Serves 6
Vegan
Ingredients
For the medallions
2 tbsp vegetable oil
2 onion, peeled and finely chopped
4 cloves garlic, crushed
2 sticks celery, finely chopped
1 tsp dried basil
1 tsp dried thyme
1 ½ tsp tumeric
1 tbsp tamari (Japanese soy sauce)
3 packets smoked tofu (or plain if preferred), drained and mashed
200g cashew nuts, finely ground
2 tbsp water
to taste salt and pepper
For the stuffing:
2 tbsp vegetable oil
2 shallots, peeled and finely chopped
300g shiitake mushrooms
1 tsp dried oregano
1 tsp yeast extract dissolved in a little hot water
40g walnuts very finely chopped
2 tbsp fresh wholewheat breadcrumbs
to taste freshly ground black pepper
To make the medallions
- Preheat oven to 200C/400F/gas mark 6.
- Grease 12 ramekins.
- Heat the oil in frying pan and sauté onion, garlic and celery, until soft.

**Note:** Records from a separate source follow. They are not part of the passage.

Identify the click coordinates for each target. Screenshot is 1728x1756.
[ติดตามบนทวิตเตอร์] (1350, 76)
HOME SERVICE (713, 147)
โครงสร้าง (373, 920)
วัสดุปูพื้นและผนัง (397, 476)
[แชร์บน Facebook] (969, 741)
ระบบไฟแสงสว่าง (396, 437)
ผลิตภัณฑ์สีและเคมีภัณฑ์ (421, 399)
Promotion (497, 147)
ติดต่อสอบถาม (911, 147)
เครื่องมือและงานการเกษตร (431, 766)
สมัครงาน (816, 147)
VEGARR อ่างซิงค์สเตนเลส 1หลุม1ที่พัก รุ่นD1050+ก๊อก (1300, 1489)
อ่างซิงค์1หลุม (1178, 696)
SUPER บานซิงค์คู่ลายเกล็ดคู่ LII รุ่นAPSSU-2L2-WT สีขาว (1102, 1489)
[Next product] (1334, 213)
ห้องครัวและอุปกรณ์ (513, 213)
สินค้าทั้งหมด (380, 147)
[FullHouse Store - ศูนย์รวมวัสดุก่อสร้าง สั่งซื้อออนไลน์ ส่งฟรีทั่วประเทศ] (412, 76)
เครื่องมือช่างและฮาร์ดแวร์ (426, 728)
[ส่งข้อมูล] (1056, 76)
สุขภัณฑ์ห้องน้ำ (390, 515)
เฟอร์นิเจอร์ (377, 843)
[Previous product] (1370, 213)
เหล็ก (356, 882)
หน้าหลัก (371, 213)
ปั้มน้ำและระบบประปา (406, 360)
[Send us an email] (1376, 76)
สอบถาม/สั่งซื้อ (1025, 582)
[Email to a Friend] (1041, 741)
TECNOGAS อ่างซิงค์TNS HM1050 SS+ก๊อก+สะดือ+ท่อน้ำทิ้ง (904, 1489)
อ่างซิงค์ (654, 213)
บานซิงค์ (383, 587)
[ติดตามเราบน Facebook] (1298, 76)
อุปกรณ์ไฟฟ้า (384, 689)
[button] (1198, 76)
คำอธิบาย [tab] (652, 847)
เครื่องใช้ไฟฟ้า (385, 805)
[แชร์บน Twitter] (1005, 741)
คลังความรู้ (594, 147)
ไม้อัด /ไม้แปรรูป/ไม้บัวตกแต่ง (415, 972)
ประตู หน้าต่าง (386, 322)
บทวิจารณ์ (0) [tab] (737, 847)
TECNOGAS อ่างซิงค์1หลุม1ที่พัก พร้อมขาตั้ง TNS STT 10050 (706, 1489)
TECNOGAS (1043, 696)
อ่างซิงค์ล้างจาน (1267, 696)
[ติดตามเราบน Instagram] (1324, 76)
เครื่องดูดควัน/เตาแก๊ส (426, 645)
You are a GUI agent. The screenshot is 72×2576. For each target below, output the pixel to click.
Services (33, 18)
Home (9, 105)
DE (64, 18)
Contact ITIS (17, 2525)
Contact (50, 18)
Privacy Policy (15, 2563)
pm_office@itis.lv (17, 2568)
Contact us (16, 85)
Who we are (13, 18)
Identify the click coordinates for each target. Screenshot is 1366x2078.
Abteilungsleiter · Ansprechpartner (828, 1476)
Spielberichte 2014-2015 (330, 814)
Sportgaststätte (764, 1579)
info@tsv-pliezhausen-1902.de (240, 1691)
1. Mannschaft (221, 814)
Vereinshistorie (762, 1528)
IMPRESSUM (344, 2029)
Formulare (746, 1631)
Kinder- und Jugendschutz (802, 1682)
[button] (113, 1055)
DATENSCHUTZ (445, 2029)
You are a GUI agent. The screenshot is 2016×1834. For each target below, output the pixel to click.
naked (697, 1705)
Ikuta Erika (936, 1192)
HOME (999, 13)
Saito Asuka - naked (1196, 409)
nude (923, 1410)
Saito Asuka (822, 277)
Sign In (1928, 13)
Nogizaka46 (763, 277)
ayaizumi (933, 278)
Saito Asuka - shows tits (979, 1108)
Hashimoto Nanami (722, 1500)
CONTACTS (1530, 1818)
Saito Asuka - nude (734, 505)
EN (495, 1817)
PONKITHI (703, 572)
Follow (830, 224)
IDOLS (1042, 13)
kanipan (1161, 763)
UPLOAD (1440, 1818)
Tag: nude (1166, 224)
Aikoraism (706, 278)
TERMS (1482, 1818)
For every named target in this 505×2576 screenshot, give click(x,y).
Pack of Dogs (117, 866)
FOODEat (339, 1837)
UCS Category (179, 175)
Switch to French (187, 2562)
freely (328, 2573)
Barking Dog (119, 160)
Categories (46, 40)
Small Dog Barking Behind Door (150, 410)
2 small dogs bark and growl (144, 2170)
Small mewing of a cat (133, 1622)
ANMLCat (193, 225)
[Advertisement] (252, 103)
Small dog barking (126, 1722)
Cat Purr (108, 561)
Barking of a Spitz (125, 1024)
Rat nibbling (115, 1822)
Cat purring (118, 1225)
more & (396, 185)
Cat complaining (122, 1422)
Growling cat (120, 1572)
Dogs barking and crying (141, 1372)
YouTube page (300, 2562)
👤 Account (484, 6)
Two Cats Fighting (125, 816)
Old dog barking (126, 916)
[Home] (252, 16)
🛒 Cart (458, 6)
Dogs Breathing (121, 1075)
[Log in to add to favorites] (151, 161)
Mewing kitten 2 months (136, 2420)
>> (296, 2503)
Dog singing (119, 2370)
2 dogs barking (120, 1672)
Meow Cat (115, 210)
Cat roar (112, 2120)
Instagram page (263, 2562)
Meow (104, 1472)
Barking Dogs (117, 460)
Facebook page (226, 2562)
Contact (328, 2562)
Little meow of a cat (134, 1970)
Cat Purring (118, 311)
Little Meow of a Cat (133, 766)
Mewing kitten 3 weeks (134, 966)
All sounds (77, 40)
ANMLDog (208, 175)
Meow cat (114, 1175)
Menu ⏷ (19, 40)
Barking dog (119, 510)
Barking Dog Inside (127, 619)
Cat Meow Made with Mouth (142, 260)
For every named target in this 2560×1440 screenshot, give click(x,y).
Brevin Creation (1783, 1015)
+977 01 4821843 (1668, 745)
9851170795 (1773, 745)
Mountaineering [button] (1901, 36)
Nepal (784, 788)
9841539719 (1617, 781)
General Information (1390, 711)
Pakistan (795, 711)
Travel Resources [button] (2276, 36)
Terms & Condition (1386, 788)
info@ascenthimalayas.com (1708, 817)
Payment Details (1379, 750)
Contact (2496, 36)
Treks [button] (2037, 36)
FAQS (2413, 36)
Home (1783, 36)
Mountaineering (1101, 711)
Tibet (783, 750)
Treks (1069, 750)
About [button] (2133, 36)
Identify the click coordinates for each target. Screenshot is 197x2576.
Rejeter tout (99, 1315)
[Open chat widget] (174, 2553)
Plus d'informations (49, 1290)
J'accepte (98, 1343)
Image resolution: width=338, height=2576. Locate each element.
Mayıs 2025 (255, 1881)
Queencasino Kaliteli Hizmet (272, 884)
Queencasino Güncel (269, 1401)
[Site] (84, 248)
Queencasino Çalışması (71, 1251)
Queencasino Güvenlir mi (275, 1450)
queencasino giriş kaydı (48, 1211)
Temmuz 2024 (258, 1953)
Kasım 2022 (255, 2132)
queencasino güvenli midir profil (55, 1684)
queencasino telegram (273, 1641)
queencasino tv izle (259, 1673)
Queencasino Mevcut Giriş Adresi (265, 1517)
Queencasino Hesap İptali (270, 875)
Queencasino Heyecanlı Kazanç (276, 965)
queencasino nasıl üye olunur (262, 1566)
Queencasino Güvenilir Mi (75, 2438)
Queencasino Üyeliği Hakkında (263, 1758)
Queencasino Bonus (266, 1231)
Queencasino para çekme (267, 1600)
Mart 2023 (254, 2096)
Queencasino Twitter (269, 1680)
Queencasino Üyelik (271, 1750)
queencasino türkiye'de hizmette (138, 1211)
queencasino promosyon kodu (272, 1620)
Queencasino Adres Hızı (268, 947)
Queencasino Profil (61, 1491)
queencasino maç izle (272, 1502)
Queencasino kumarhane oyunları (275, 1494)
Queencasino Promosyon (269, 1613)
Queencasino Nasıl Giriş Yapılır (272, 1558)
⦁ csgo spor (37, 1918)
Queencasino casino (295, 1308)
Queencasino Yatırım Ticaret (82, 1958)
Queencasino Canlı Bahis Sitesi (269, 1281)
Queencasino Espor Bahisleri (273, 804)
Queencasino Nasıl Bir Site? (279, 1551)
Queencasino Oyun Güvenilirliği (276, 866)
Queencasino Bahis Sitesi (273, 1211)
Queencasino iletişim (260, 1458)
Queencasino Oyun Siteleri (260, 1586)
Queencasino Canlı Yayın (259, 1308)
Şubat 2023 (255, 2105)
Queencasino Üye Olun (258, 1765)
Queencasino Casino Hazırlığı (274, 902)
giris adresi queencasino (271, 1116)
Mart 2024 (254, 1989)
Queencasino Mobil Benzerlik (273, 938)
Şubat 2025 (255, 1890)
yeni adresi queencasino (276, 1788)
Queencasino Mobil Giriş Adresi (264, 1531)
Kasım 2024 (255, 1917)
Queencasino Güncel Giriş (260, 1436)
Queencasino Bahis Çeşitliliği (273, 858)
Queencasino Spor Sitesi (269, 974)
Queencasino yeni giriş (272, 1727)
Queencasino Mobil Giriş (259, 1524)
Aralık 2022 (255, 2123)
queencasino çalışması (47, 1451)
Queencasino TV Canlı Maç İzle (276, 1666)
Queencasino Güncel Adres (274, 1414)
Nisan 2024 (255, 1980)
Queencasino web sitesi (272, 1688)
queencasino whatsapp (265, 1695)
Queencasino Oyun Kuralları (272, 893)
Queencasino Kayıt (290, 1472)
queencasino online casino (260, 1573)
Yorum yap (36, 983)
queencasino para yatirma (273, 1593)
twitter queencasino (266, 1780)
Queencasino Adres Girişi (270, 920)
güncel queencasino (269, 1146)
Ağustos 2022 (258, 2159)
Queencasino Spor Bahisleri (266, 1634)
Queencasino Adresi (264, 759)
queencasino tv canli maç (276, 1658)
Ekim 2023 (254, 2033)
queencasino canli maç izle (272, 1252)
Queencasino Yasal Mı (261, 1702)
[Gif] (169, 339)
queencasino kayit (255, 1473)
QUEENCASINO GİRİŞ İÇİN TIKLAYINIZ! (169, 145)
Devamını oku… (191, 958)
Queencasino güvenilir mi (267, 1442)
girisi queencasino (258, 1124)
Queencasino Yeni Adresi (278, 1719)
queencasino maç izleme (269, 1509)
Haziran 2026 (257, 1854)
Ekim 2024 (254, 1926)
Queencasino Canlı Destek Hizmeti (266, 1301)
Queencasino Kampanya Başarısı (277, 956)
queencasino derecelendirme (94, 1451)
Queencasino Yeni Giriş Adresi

- Add basil, thyme, tumeric and tamari and stir well.
- Place this mixture in a food processor together with the tofu and ground cashew nuts and 2 tbsp water and process until all the ingredients are thoroughly mixed.
- Season to taste.
- Divide evenly between the 12 ramekins and press down well.
- Bake for 15 minutes or until firm to the touch and filling comes away from sides of ramekin easily.
- Turn out onto 6 individual serving plates.
To make the stuffing
- Heat 2 tbsp vegetable oil in a large frying pan and sauté the shallots until soft.
- Remove the tough stalks from the shiitakes and discard. Finely chop the shiitakes.
- Add the shiitakes, yeast extract and oregano to the shallots.
- Cook gently for 5 – 10 minutes allowing much of the moi sture to evaporate.
- Add the walnuts and breadcrumbs, stir and season with black pepper to taste.
To serve:
Sandwich a layer of stuffing between 2 medallions, garnish and serve immediately with Rich Mulled Wine Reduction (below) or gravy
Rich Mulled Wine Reduction
Serves 6
Can be vegan*
Ingredients
150g Demerara sugar
600ml vegetarian *or vegan red wine
2-3 cloves
3 1” strips orange peel
2-3 cinnamon sticks
- Place all the ingredients in a pan, gently bring to the boil and simmer.
- After 5 minutes remove the cinnamon sticks.
- Simmer to reduce the liquid for 40-45 minutes.
- When desired consistency is achieved, remove cloves and peel. Whilst still piping hot, spoon a small amount over the Smoked Bean Curd Medallions and serve immediately.